The move will allow PackerWare to close a 160,000-square-foot warehouse in Topeka. PackerWare had secured the overflow space four years ago at Forbes Industrial Park as the company was producing millions of cups a year and annual sales were surging to $55 million, up from $45 million a year earlier.

PackerWare Corp. this week agreed to lease 235,000 square feet of space at 910 E. 29th St., the former home of E and E Display Group. The building's owner, Big Industrial LLC, upgraded the building's roof, dock doors and other components after acquiring the property earlier this summer.

By moving the overflow warehouse to Lawrence, PackerWare will save 5 percent to 10 percent on freight costs, said Joel Plaas, PackerWare’s plant manager.

PackerWare officials had been mulling such a move for months, as the company’s lease on the Topeka building neared an end, Plaas said. A run-up in fuel costs made the case even more compelling.

“This is more advantageous for our business. It’s closer to our plant,” Plaas said. “With the recent (fuel price) explosion, it really cemented the deal.”

Terms of the Lawrence agreement were not disclosed, but Plaas described it as an extended lease that would meet the company’s needs.

“It’s not temporary, (and) it’s not a long-term solution,” Plaas said. “It’s a mid-term solution.”

PackerWare – whose 470,000-square-foot plant is located along North Iowa Street, north of the Kansas Turnpike – also continues to study expansion options of its own, including possibilities for new construction.

“They’re still on the table,” Plaas said.
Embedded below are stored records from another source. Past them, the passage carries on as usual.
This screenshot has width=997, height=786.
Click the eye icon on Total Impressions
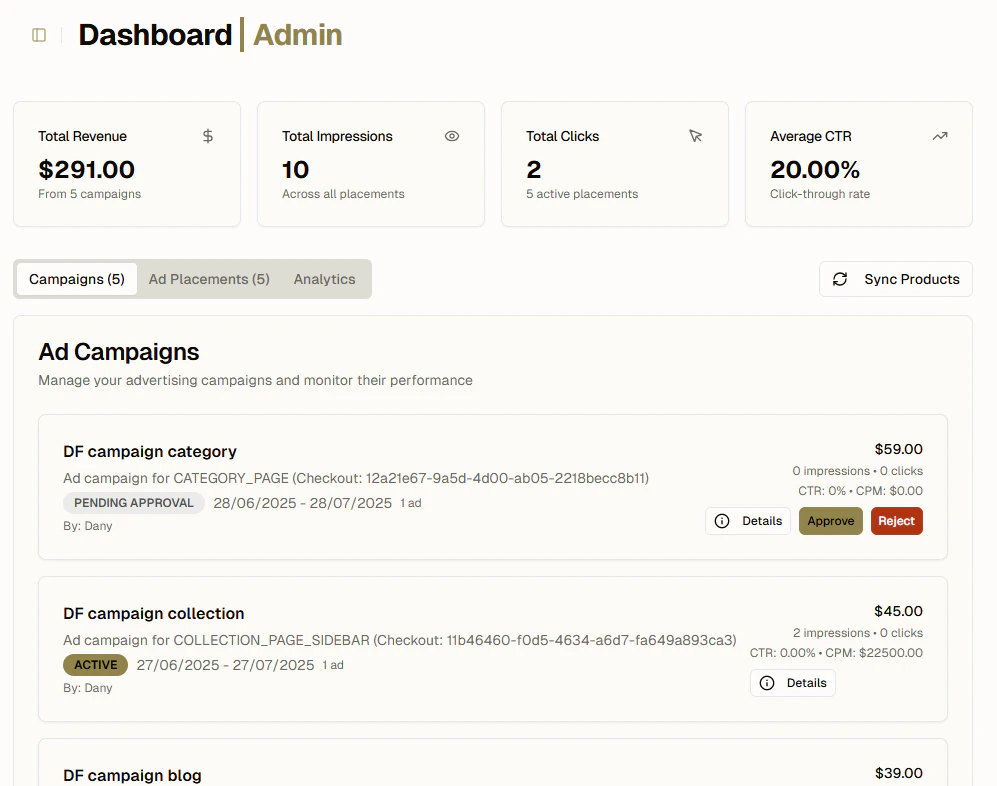[x=452, y=136]
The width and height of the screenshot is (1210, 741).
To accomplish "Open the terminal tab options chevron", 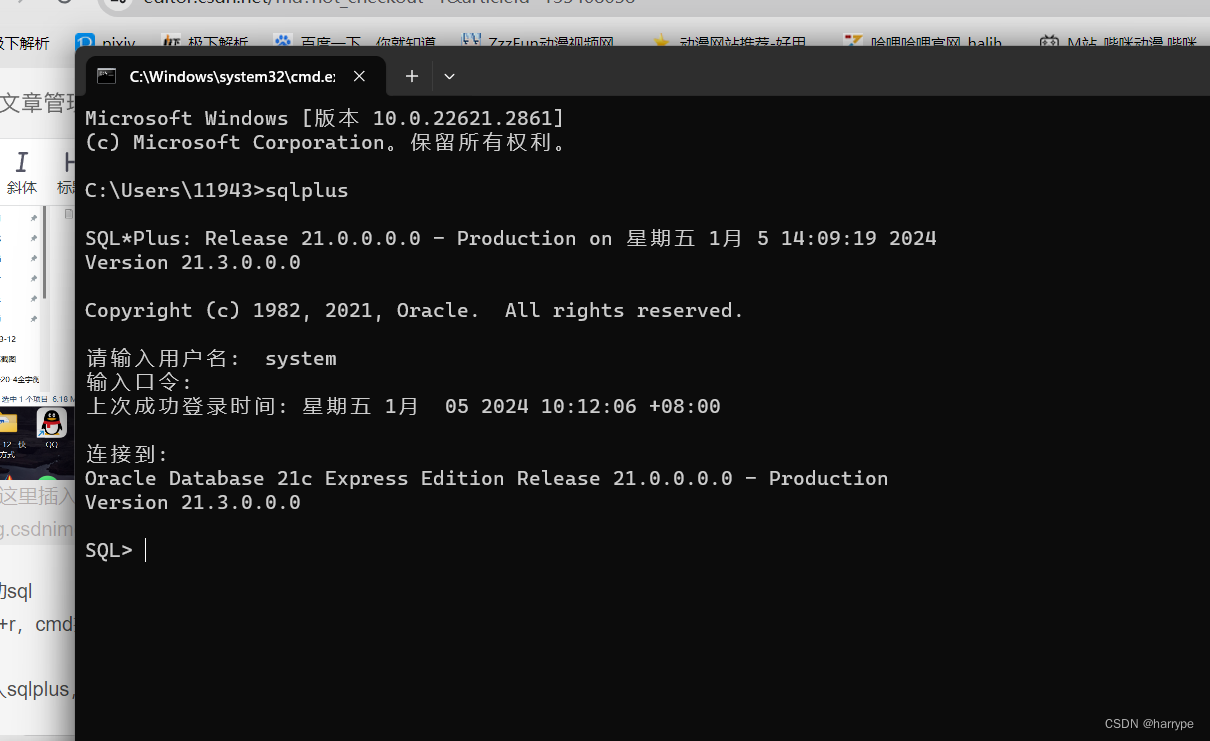I will tap(448, 76).
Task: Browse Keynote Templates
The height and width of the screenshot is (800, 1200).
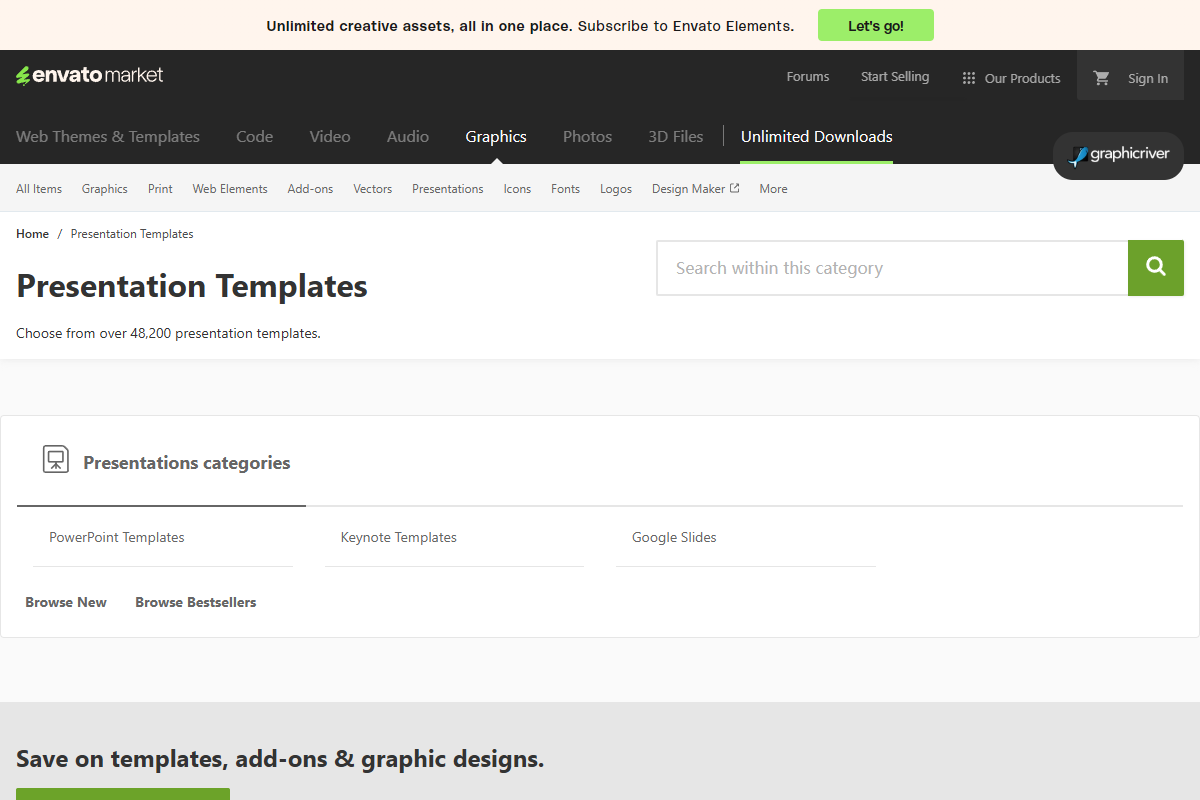Action: (x=398, y=537)
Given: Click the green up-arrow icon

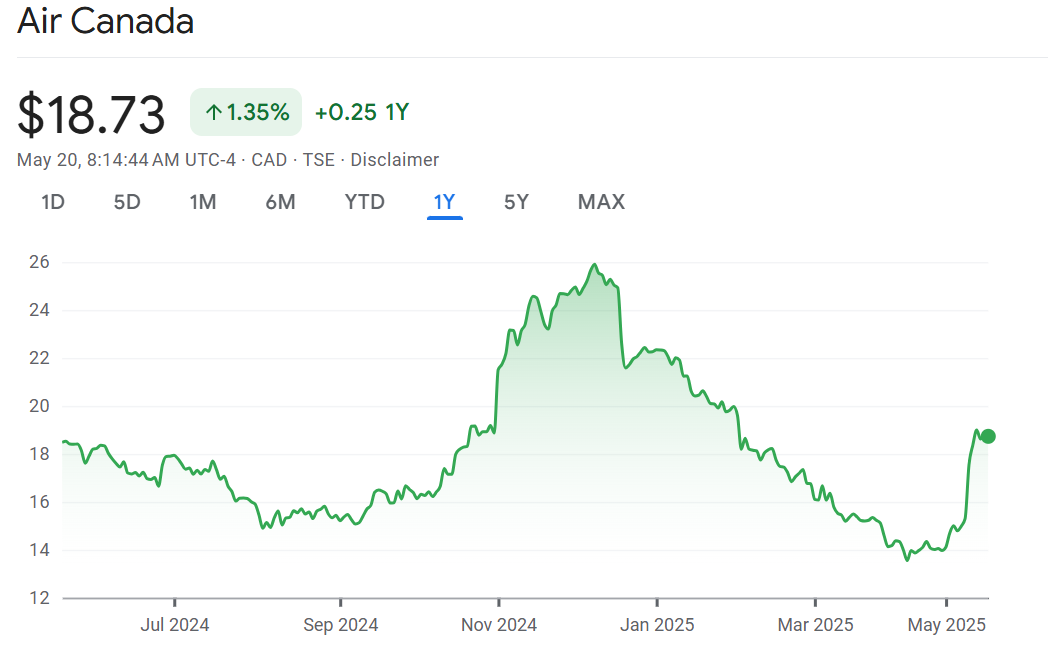Looking at the screenshot, I should point(213,112).
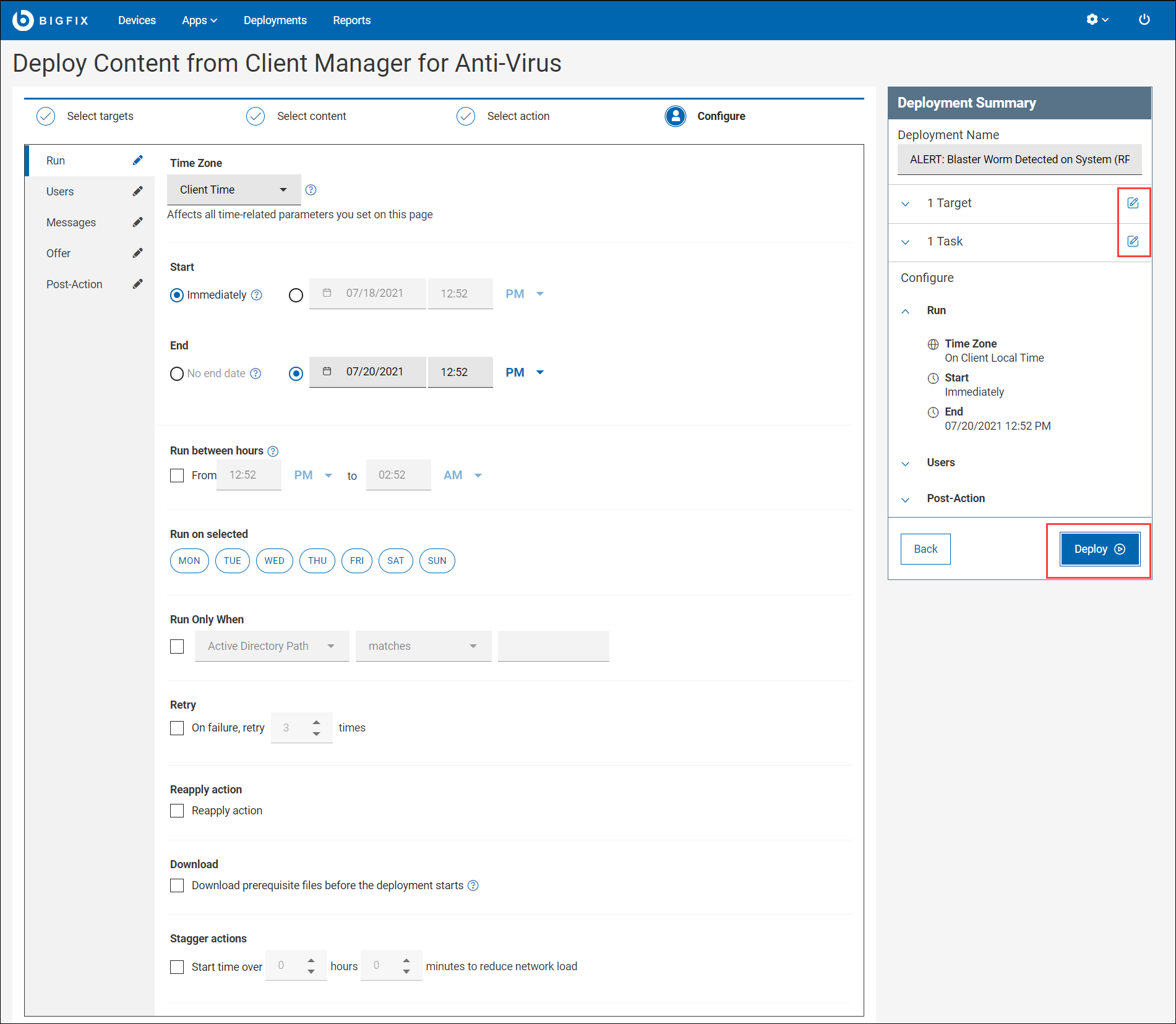1176x1024 pixels.
Task: Select the WED day pill
Action: click(274, 561)

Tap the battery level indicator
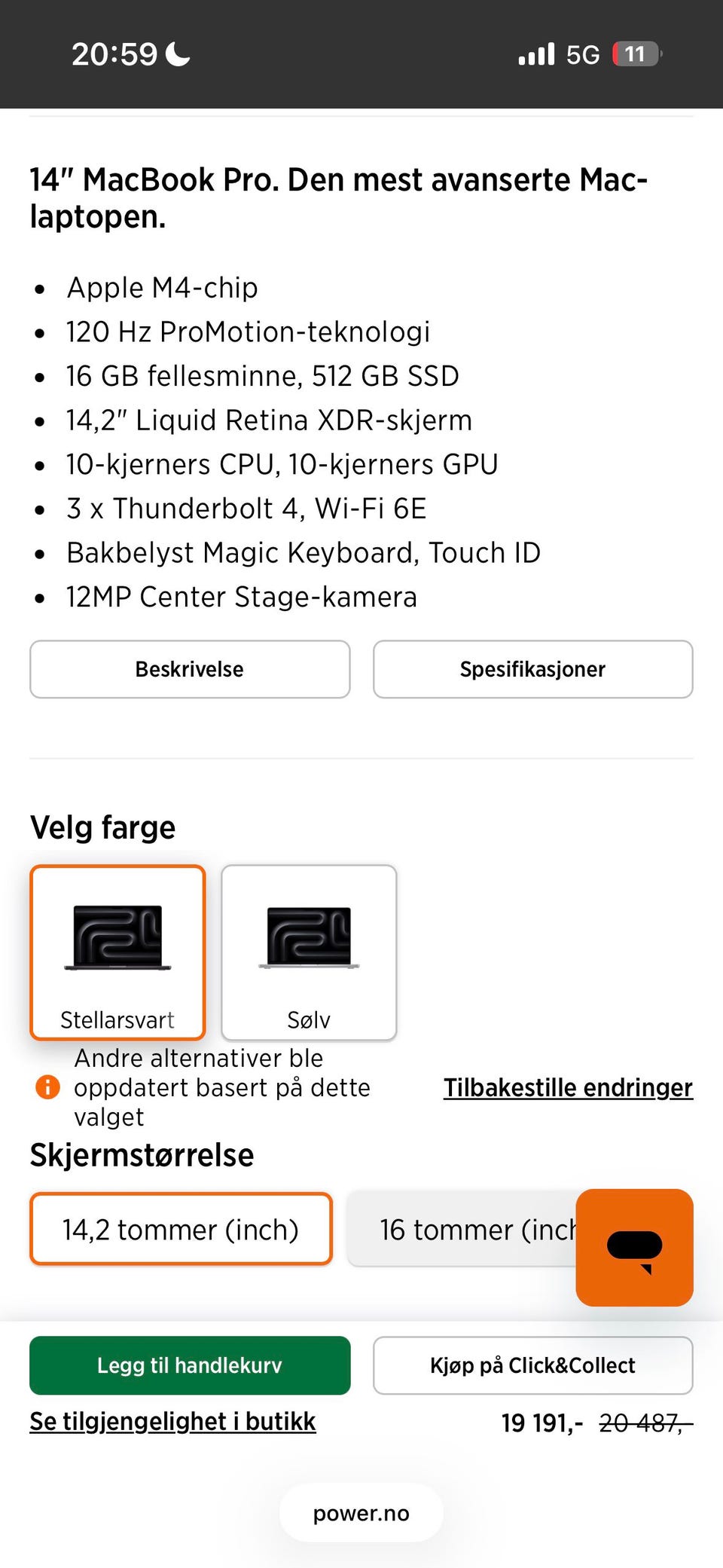[x=636, y=54]
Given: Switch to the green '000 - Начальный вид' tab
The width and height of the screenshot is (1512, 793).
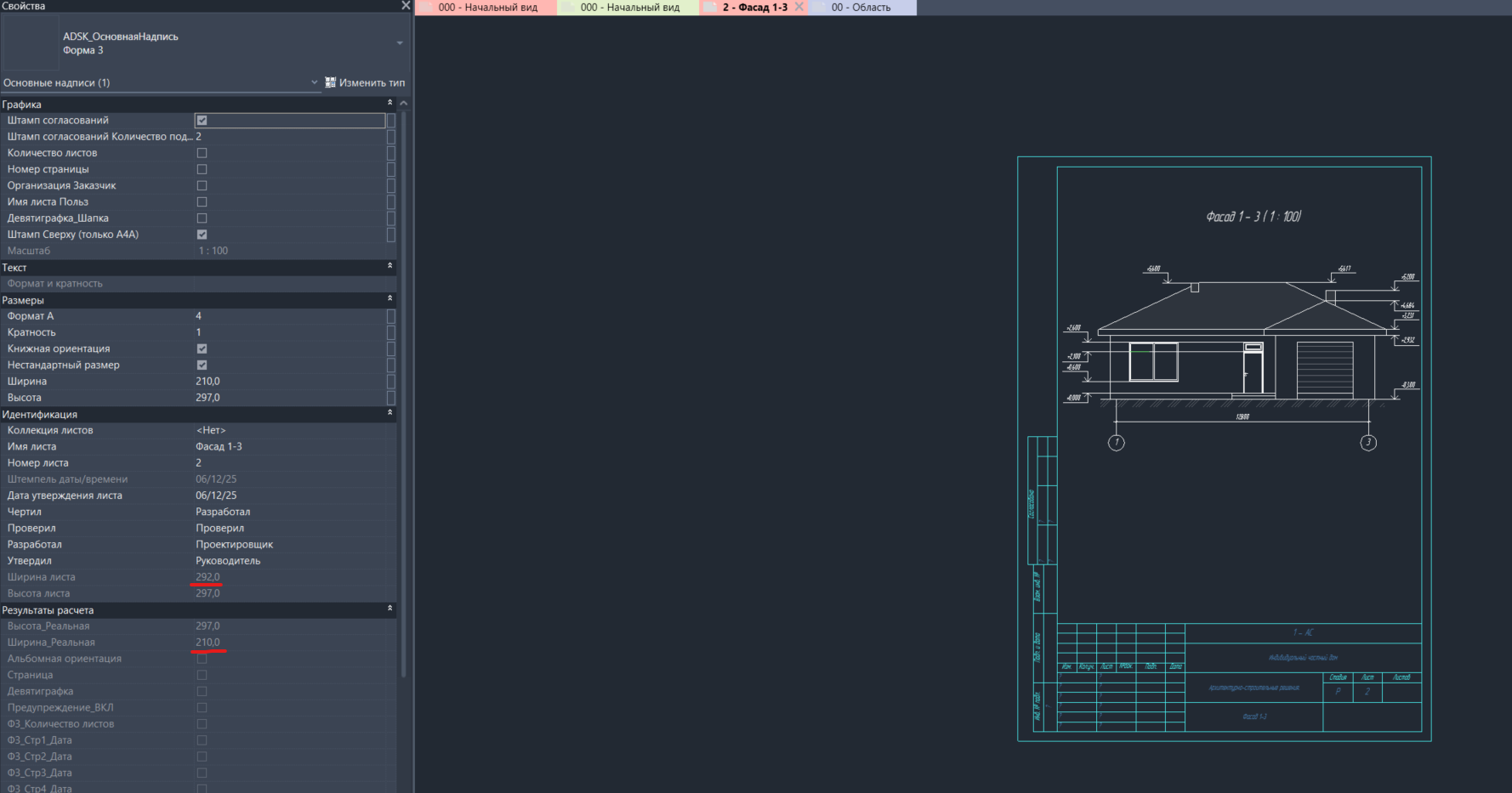Looking at the screenshot, I should click(x=629, y=8).
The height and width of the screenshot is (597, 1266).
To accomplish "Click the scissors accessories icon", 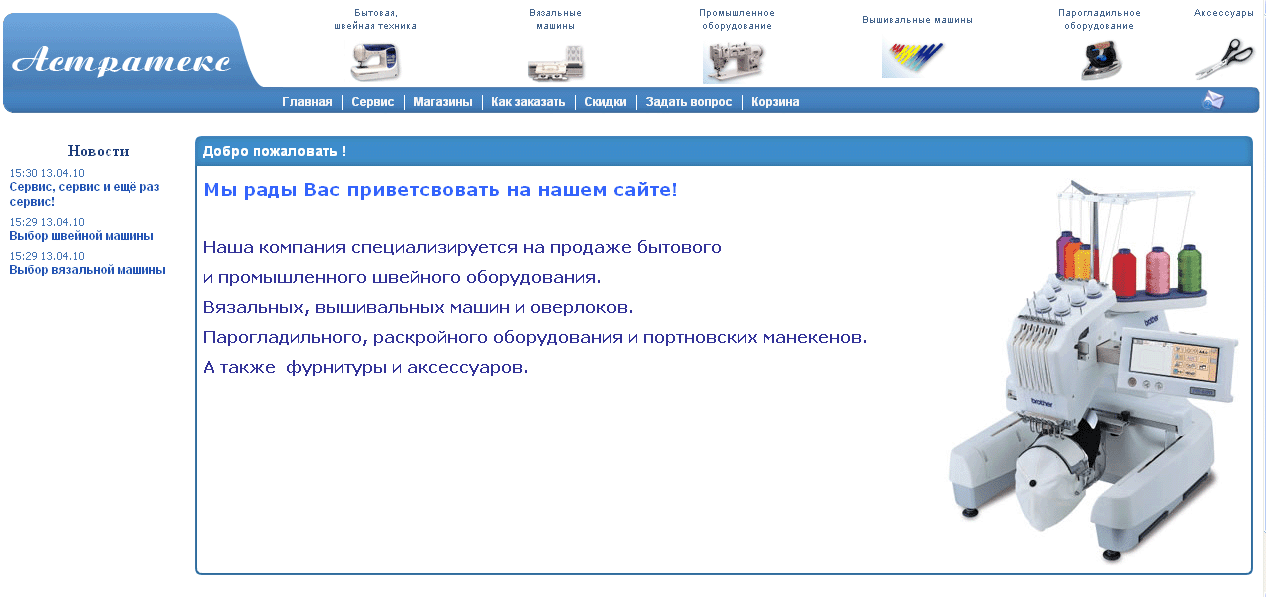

The PackerWare lease, signed earlier this week, provides an anchor tenant for what had been the largest industrial building on the market in Lawrence.

The 323,000-square-foot building – vacant since July 2004 when E and E shut down – was purchased earlier this summer by Prairie Village-based Big Industrial LLC, which cleaned the place out and prepared it for occupancy by multiple tenants.

Big Industrial also owns the warehouse building being vacated by PackerWare in Topeka.

Todd Mendon, managing director for Big Industrial, declined to discuss arrangements in Lawrence for PackerWare.

“We have a number of parties with which we are speaking right now about that building,” Mendon said

Mendon and other Big Industrial officials are in Mississippi this week, working on closing the purchase of a former Sunbeam plant in Hattiesburg. The 726,000-square-foot plant would give the partnership more than 5 million square feet of industrial space in Kansas, Missouri, Arizona and Mississippi.

Marilyn Bittenbender, a broker for Grubb & Ellis/The Winbury Group, said that occupancy of the former E and E building would be a positive sign for the Lawrence market. Now the largest available space is a 67,000-square-foot speculative building in the East Hills Business park and other smaller buildings have been filling up with smaller operators.

“Bit by bit, the market vacancy is shrinking,” Bittenbender said. “That signifies good things overall for the market. People are growing and expanding their businesses. It’s all people needing more rather than less space.”